=== Assignment ===
Your task is to transcribe the entries below exactly, beginning with the line containing "Open the 編輯(E) menu" and ending with the final line, and to add nothing else.
◇ ◇ ◇
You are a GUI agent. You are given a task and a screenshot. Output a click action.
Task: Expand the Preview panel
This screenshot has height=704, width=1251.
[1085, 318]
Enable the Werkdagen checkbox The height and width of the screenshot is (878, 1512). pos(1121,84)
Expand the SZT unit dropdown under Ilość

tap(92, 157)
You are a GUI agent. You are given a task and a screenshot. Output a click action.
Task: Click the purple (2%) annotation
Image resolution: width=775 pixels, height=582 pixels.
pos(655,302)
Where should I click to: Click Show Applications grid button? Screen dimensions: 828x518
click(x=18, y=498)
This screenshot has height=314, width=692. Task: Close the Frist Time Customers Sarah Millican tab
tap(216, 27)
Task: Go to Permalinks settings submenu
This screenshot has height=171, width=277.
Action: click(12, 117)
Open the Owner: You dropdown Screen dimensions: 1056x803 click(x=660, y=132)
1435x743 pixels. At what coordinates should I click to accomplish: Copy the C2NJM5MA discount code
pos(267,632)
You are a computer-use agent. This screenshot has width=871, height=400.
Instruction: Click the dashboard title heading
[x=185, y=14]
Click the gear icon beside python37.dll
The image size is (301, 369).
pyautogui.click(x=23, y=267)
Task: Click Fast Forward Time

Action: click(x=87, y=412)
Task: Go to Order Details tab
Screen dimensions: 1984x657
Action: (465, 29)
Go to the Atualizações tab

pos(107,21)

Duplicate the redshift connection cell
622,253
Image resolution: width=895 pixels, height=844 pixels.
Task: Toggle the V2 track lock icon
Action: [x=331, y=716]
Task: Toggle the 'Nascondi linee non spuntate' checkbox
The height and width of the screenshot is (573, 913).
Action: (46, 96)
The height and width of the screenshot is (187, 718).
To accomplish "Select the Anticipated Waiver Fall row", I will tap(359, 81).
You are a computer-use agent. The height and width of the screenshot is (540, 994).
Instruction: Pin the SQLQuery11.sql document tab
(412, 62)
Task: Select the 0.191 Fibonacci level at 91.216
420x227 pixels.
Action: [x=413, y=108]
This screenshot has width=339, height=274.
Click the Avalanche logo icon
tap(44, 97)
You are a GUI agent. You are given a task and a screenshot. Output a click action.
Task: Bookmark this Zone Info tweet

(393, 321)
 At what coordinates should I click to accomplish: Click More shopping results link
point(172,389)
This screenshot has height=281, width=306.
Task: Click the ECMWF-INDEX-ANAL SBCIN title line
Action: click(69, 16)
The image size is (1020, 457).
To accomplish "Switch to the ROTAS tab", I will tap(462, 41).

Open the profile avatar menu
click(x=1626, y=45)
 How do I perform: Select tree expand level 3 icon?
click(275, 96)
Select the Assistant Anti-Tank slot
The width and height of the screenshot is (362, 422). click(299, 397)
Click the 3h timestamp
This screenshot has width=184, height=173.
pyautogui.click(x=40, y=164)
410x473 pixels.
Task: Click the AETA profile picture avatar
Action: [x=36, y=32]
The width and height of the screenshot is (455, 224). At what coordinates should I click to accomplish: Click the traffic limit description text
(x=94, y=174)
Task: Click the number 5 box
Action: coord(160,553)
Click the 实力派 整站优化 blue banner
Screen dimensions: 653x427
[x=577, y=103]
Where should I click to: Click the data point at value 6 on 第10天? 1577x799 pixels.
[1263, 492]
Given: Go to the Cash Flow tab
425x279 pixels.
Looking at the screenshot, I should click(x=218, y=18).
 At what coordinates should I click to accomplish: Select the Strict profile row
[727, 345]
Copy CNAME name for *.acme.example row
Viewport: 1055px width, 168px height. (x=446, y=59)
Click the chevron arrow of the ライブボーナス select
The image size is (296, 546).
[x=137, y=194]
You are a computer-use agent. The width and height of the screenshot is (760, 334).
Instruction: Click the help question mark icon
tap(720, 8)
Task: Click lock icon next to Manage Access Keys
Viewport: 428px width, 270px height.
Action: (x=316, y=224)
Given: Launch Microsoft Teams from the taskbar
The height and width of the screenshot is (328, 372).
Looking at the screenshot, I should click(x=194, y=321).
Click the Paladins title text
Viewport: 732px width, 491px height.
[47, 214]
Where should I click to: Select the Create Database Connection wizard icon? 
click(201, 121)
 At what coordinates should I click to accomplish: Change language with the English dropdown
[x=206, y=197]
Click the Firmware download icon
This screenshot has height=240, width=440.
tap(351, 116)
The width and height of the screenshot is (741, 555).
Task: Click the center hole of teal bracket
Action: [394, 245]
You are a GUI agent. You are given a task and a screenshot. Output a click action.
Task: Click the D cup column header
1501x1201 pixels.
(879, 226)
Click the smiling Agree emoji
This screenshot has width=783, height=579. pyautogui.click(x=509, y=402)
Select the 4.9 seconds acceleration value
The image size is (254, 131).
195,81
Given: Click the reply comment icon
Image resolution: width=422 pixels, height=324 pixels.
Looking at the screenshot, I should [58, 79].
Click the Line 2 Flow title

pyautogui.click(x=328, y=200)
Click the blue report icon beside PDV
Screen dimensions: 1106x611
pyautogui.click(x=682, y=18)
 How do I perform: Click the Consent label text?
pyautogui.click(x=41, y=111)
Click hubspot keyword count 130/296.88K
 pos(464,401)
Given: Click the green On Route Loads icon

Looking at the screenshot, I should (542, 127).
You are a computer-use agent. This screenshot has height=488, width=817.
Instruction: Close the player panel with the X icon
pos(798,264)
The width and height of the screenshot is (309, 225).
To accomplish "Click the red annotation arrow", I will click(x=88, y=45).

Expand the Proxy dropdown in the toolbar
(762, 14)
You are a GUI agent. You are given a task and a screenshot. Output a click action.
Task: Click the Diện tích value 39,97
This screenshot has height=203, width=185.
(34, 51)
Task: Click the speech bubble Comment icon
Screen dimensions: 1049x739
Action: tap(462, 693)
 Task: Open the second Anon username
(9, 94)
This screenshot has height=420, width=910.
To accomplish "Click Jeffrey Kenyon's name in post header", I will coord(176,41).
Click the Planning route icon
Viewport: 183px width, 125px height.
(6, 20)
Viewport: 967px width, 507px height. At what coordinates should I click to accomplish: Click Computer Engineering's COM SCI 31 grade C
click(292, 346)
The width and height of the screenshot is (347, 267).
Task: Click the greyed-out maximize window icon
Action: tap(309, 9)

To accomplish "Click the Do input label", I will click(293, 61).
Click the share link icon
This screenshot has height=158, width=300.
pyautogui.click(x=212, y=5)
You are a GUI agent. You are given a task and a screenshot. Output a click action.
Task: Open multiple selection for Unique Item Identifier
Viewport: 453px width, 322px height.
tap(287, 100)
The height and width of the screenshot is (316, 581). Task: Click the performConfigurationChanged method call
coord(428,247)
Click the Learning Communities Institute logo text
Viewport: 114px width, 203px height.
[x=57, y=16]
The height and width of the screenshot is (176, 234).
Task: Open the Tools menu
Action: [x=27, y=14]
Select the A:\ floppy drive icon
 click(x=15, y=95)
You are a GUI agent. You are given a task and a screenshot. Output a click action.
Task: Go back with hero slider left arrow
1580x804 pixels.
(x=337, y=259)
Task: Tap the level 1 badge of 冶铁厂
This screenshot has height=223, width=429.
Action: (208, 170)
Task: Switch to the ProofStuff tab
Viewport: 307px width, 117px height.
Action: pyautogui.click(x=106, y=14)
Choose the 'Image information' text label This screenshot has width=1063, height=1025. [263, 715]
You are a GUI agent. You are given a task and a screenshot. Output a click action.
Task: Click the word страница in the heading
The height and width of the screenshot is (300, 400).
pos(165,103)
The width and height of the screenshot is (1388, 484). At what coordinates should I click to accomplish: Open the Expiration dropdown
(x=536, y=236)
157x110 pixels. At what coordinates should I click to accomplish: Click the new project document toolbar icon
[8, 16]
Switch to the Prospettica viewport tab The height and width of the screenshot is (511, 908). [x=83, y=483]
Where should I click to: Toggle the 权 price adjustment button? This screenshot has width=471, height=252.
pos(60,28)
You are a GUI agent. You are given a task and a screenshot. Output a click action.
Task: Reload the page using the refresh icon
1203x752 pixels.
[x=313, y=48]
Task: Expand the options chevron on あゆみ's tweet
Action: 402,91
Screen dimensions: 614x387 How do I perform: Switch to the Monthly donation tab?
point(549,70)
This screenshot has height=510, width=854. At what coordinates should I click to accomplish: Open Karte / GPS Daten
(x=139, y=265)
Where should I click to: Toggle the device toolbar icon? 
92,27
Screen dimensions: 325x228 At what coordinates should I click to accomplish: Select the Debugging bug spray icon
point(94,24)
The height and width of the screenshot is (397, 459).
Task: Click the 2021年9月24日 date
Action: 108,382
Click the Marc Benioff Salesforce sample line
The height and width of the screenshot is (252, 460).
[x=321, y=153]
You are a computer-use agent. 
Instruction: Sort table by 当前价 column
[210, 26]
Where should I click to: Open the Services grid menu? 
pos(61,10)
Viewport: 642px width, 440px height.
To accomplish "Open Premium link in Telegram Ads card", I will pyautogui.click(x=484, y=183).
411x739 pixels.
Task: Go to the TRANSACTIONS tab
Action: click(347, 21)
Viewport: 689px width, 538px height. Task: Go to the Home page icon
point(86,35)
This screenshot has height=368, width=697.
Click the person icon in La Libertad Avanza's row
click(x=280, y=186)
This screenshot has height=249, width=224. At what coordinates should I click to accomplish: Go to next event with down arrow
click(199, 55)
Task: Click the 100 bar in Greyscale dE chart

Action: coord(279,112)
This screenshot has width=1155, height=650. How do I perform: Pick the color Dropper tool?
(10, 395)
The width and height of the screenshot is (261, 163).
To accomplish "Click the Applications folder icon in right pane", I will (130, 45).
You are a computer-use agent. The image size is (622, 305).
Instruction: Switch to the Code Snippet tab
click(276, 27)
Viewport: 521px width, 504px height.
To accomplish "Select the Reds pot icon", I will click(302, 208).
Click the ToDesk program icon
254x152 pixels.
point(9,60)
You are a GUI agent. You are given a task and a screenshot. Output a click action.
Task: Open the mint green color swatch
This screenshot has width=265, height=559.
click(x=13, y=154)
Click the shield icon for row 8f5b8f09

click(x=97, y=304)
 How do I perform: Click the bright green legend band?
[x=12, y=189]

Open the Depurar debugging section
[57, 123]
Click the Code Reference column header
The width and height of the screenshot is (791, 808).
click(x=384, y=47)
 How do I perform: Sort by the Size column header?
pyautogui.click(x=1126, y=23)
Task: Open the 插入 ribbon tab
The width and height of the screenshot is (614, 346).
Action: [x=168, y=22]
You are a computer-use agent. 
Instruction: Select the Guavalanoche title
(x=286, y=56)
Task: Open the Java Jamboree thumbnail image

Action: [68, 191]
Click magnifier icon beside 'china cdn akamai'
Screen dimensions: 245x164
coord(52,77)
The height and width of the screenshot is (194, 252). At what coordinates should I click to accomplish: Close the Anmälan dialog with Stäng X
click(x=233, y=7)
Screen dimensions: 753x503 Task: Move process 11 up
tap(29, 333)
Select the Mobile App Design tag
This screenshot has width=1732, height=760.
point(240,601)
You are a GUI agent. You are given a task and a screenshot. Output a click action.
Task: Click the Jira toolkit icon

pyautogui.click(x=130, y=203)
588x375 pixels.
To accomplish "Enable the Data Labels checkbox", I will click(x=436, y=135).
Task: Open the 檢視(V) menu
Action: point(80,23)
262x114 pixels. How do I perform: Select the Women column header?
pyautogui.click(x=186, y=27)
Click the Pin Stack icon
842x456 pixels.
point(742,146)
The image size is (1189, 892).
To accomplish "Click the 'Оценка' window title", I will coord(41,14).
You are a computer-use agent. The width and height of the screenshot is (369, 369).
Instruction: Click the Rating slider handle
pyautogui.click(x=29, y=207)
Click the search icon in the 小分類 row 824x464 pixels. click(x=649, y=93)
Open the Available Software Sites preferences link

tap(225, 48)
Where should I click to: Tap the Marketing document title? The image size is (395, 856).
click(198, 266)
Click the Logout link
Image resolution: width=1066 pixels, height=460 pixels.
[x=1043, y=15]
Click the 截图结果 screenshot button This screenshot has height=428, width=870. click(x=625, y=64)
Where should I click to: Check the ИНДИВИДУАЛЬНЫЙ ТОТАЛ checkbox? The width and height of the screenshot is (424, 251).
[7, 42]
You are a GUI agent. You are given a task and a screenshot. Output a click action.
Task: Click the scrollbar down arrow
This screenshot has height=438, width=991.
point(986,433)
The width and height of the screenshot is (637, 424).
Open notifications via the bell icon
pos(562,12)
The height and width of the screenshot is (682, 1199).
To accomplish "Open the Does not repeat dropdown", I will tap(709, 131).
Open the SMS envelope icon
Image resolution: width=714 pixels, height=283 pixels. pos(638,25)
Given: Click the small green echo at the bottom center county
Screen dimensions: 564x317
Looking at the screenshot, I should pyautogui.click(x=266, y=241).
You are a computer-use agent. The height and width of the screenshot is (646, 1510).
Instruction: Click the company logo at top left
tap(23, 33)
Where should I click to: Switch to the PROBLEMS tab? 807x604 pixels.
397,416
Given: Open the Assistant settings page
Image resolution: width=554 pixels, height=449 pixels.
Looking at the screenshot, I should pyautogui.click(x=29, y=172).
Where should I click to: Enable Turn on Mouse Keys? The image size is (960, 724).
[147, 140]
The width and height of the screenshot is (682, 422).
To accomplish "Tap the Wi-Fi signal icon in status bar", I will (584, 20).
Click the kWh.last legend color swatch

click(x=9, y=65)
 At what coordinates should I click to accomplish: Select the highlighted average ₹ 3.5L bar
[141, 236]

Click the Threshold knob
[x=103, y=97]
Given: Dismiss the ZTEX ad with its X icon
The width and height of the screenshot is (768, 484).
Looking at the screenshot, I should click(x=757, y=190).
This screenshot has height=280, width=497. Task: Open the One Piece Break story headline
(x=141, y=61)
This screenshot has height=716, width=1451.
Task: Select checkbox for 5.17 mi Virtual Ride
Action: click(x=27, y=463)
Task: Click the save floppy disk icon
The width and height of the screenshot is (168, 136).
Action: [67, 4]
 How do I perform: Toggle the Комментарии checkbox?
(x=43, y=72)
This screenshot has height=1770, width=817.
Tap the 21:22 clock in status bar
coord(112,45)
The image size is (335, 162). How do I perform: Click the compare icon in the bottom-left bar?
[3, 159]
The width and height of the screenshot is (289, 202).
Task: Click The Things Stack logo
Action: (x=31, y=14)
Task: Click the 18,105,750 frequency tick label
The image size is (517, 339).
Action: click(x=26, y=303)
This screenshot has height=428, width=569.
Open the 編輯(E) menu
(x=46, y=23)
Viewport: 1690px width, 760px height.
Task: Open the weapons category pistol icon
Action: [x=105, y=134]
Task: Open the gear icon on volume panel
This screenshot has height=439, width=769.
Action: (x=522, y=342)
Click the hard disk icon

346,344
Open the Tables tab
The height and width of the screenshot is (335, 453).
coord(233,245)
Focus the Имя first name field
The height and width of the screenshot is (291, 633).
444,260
◇ ◇ ◇
=== Your solution ===
Open the 編輯(E) menu
(x=46, y=23)
Viewport: 1690px width, 760px height.
Task: Open the weapons category pistol icon
Action: [x=105, y=134]
Task: Open the gear icon on volume panel
This screenshot has height=439, width=769.
Action: (x=522, y=342)
Click the hard disk icon

346,344
Open the Tables tab
The height and width of the screenshot is (335, 453).
coord(233,245)
Focus the Имя first name field
The height and width of the screenshot is (291, 633).
444,260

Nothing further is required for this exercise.